A district court in The Hague ruled on Wednesday that Shell must slash its CO2 emissions – those from its own operations and its products – by 45% by 2030. The company was targeting a 20% reduction in the carbon intensity of its energy products by 2030, 45% by 2035 and 100% by 2050, but the court found that wasn’t aggressive enough to comply with the Paris Climate Accord.
However, Shell wasn’t a signatory to the Paris deal. While arguing that its own carbon targets were in line with the accord, it also made the bigger point that it’s the responsibility of governments to implement the Paris targets.
That’s an important distinction. The Netherlands ratified the Paris agreement in 2017, and its lawmakers were free to pass whatever legislation would be needed to meet the country’s emissions obligations. But they and their EU counterparts in Brussels are subject to push-back from voters, at least to some degree – supposedly a fundamental feature of democracy. “No taxation without representation” was a rallying cry of the American Revolution.

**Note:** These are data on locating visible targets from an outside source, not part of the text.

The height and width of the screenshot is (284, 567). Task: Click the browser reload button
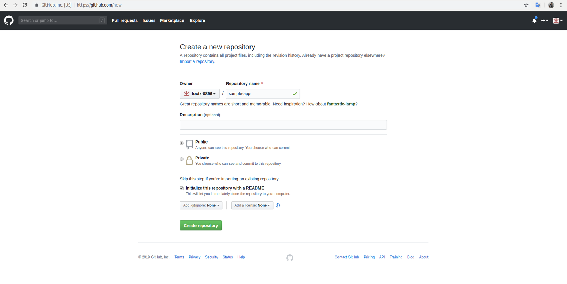coord(25,5)
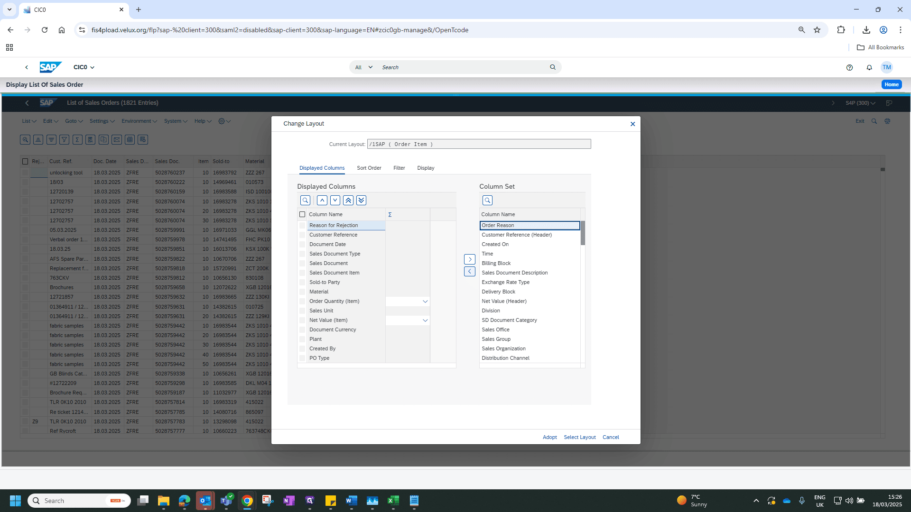The width and height of the screenshot is (911, 512).
Task: Tick the Column Name select-all checkbox
Action: (302, 214)
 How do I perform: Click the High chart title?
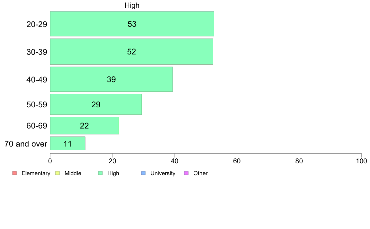coord(132,5)
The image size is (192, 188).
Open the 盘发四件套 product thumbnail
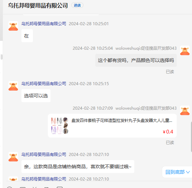[60, 126]
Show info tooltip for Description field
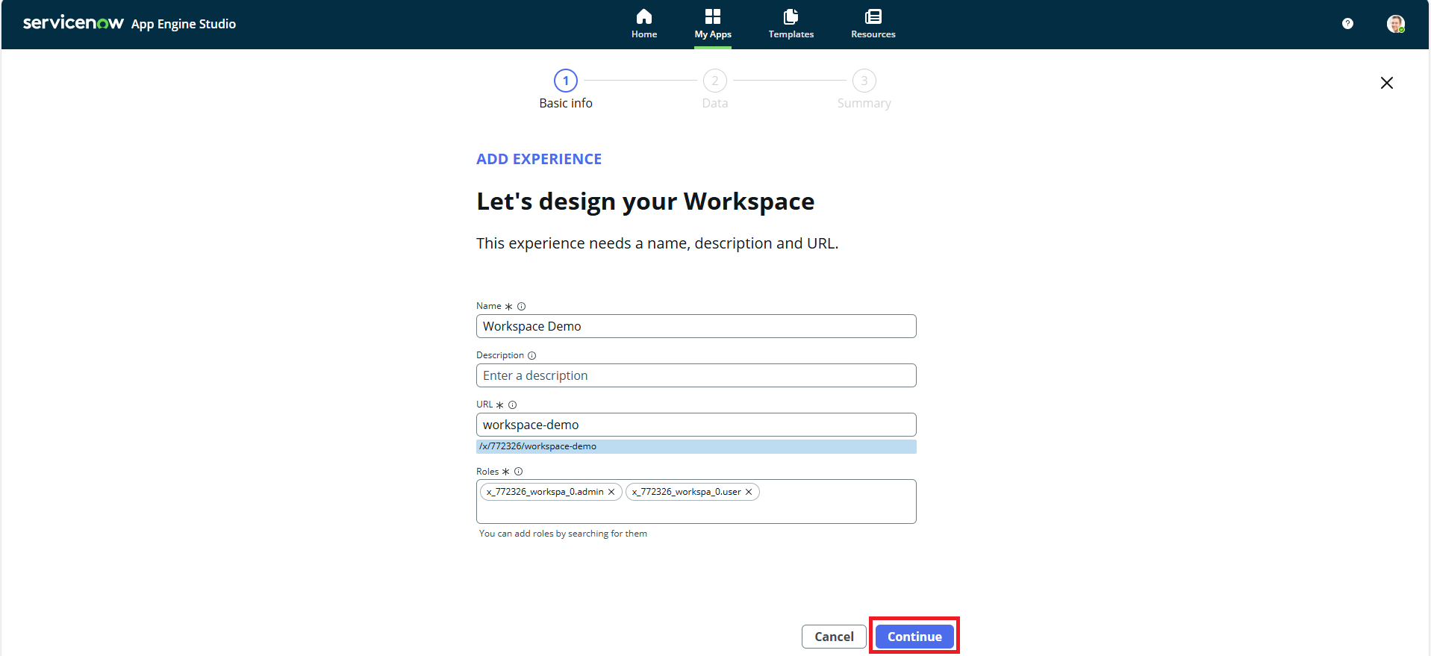The image size is (1431, 656). click(531, 356)
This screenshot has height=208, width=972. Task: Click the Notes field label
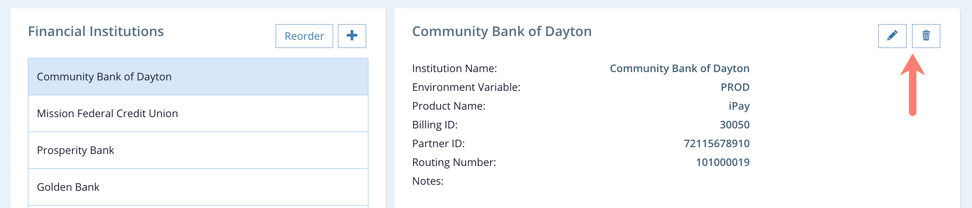coord(428,181)

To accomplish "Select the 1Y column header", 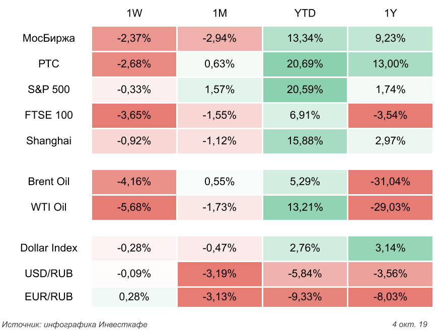I will (x=390, y=14).
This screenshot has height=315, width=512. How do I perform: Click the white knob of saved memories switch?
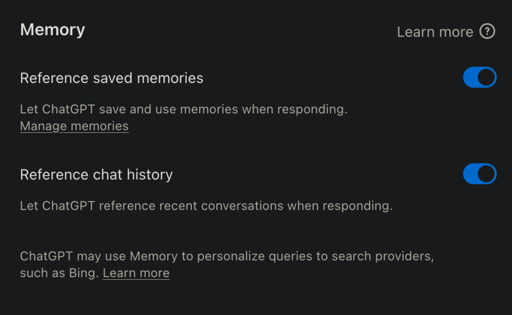(487, 78)
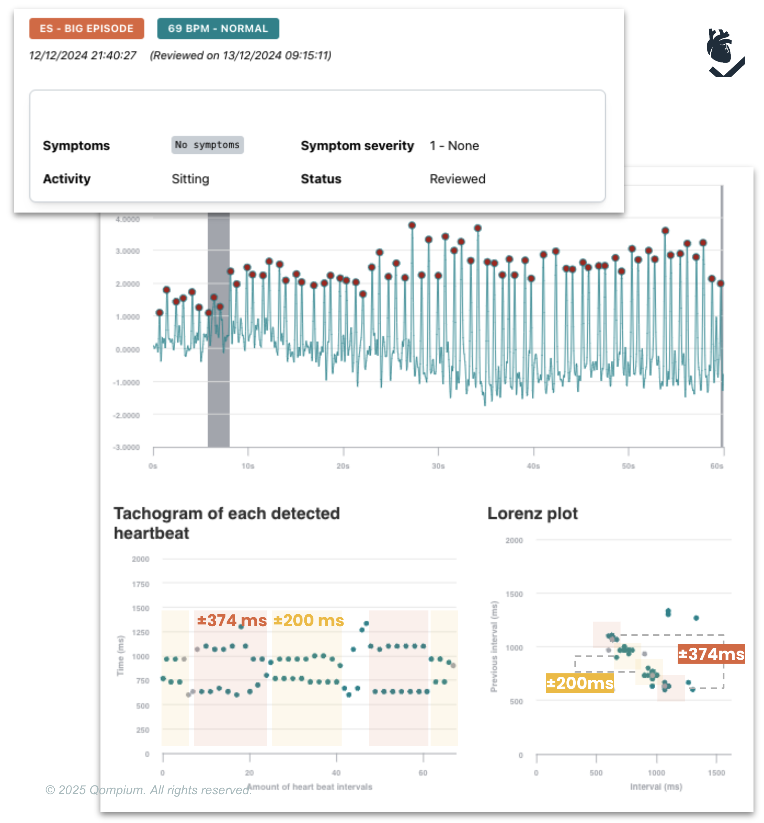
Task: Click the Reviewed status value
Action: (x=457, y=179)
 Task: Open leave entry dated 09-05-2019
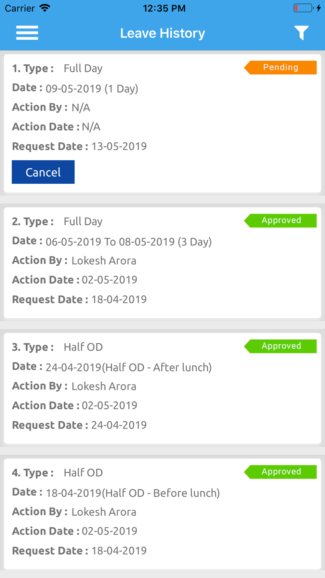[163, 123]
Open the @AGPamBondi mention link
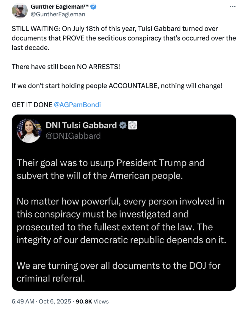 click(x=77, y=105)
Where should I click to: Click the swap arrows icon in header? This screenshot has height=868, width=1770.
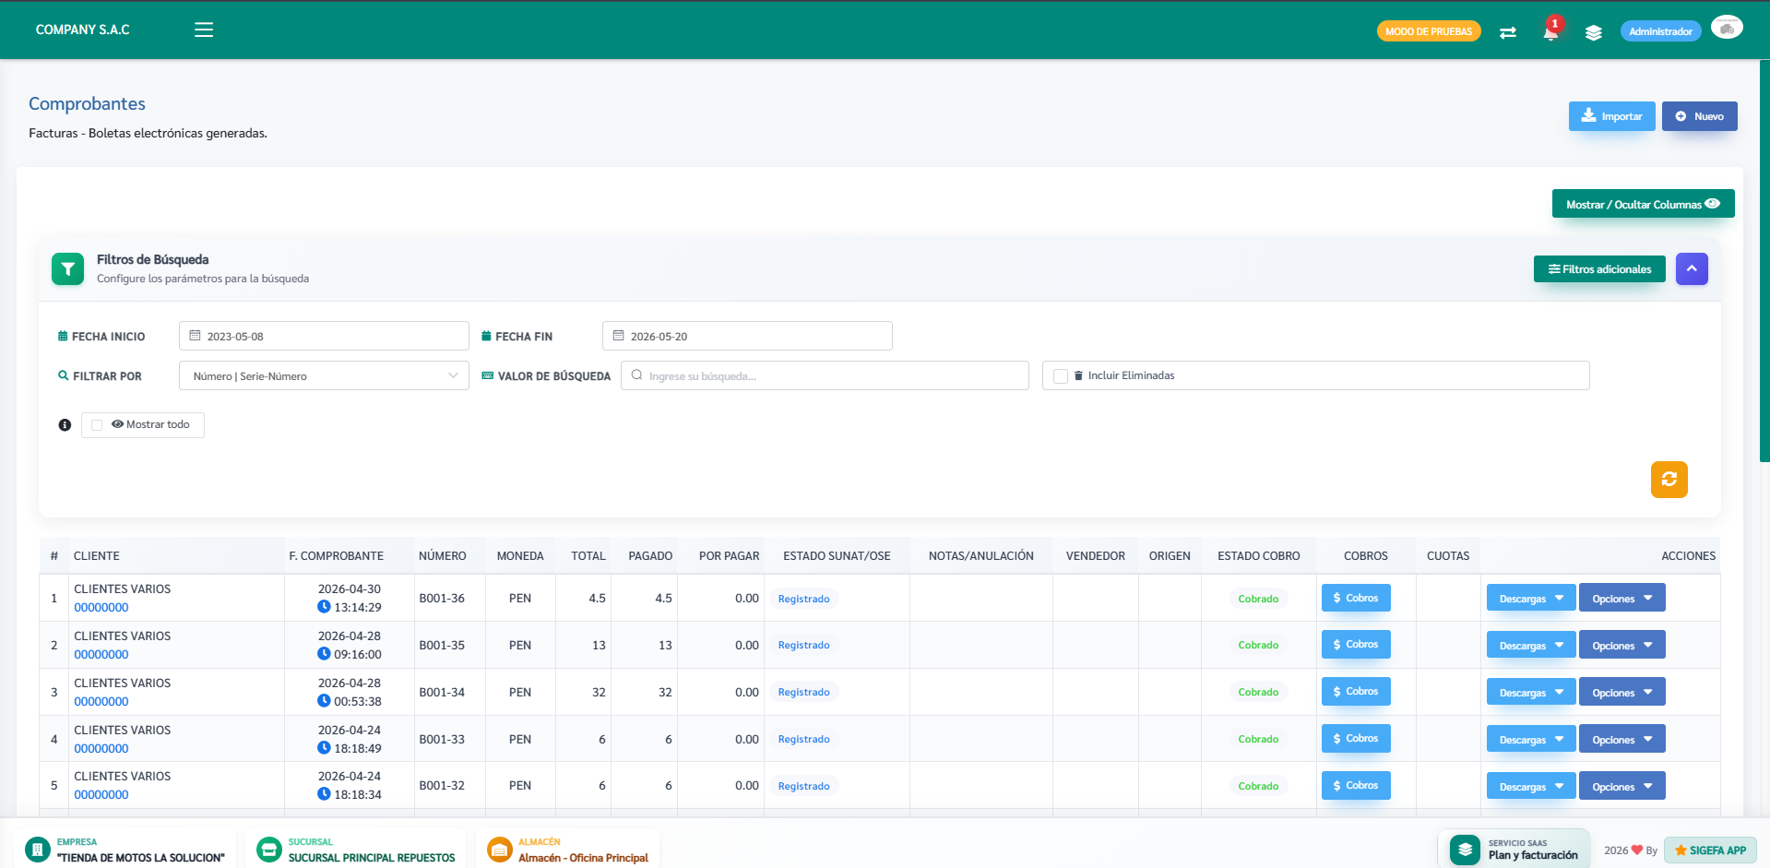pos(1508,32)
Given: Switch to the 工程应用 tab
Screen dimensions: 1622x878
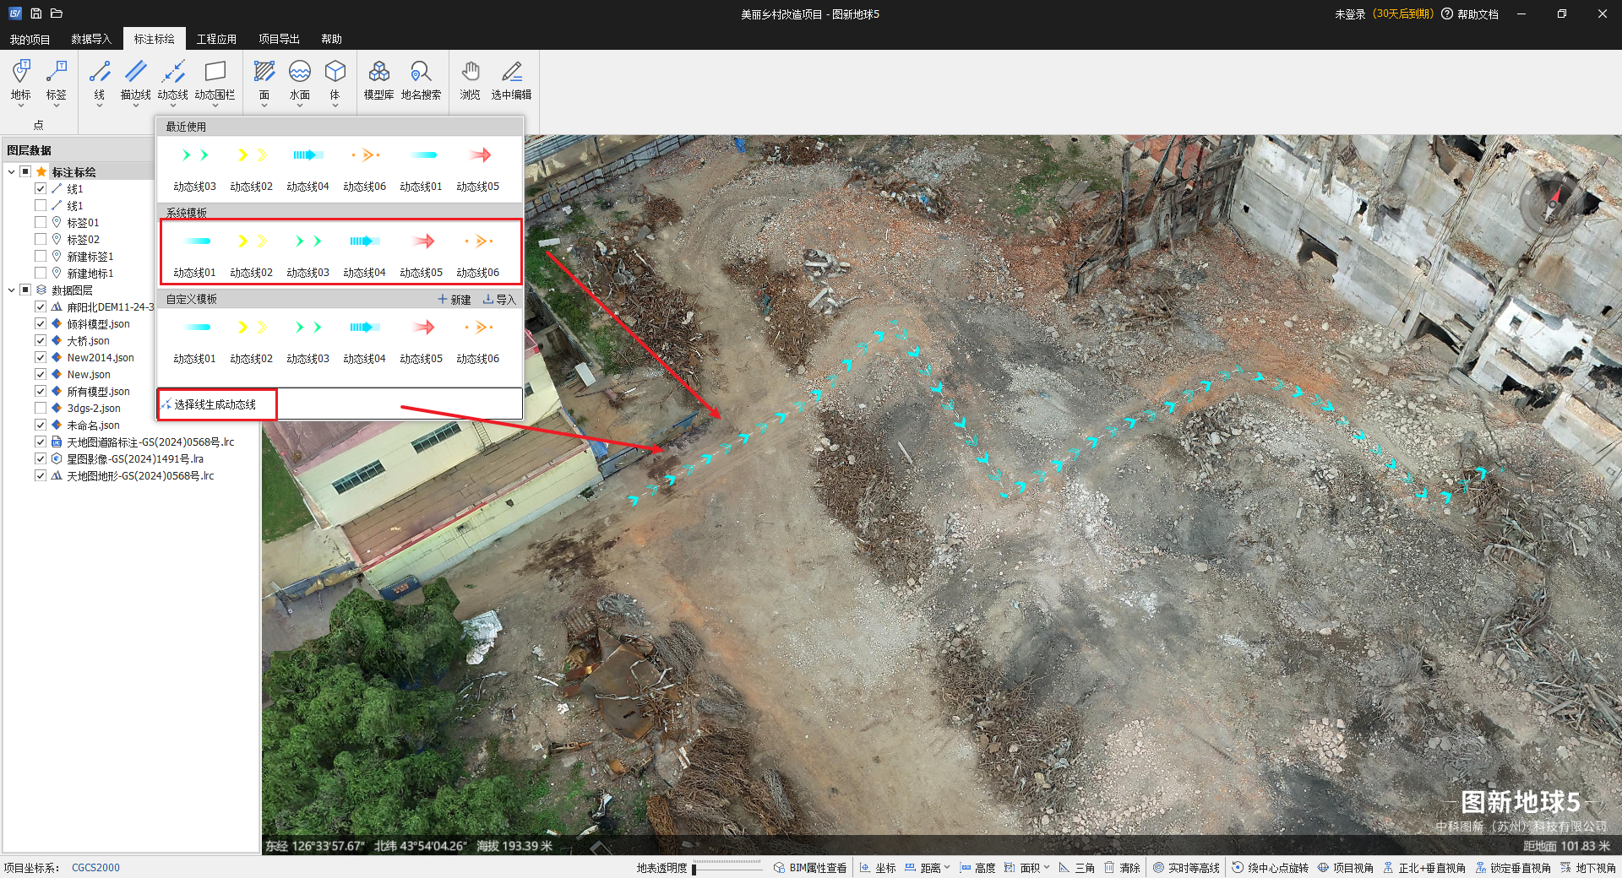Looking at the screenshot, I should point(216,39).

Wednesday’s court ruling dismissed that notion, finding that there has been “broad international consensus” for non-state action on climate change, and that “the interest served with the reduction obligation outweighs the Shell group’s commercial interests.” Judge Larisa Alwin agreed with the activist group that led the lawsuit against Shell, saying the company knew for many years that CO2 emissions were harmful, and it had a “duty of care” to get in line with the Paris agreement.
Activist groups, including plaintiff Friends of the Earth, rightfully and gleefully pointed out that the court order marks a “turning point in history.” It’s the first time that a major emitter has been ordered to comply with the Paris deal and could lead to more businesses, especially big oil companies, being ruled by “broad international consensus.”
It’s no longer good enough to follow the laws of the nations in which you operate. Nor is it sufficient for management to focus on meeting fiduciary duty to shareholders, as required of publicly traded companies. In fact, it’s not possible to put shareholders first when a judge decides that serving globalist orthodoxy should come before “commercial interests.”
The court’s ruling is not only anti-democratic, but also anti-capitalist. Shell is presumed to have a “duty of care” to serve the public good – at least what people like Jean-Claude Juncker, Al Gore and Klaus Schwab decide is for our good – not shareholders. Court-enforced altruism nullifies the capitalist notion of everybody doing the best they can for themselves in a free-market system that ultimately creates greater prosperity for all.
Who’s to say what the public good is? Some might argue that $15-a-gallon gasoline prices, a vegan diet and coffin-sized apartments would be best for us. Some would argue that by drilling for oil and natural gas, Shell and other oil companies have helped create a more prosperous society by providing the energy to fuel our modern standard of living.
But even if there’s no dispute over a supposedly broad consensus, requiring companies to do not only what’s legal but also what we deem to be best for the public good is a slippery slope. Doesn’t Coca-Cola know that the high-fructose corn syrup in its soft drinks is harmful? What do you suppose is a greater health risk – the emissions from your neighbor’s Toyota Camry, or the MSG and saturated fat in that bag of potato chips?
A more radical thought would be requiring governments to halt activities that they know to be harmful. How would all of Washington’s bogus wars and regime-change campaigns stand up to the standard set by the court for Shell’s duty of care?
Shell, which had already been considering a move of its headquarters to London from The Hague, plans to appeal Wednesday’s ruling. Win or lose, the Dutch court pushed us further down the road to enforced “consensus” over free society.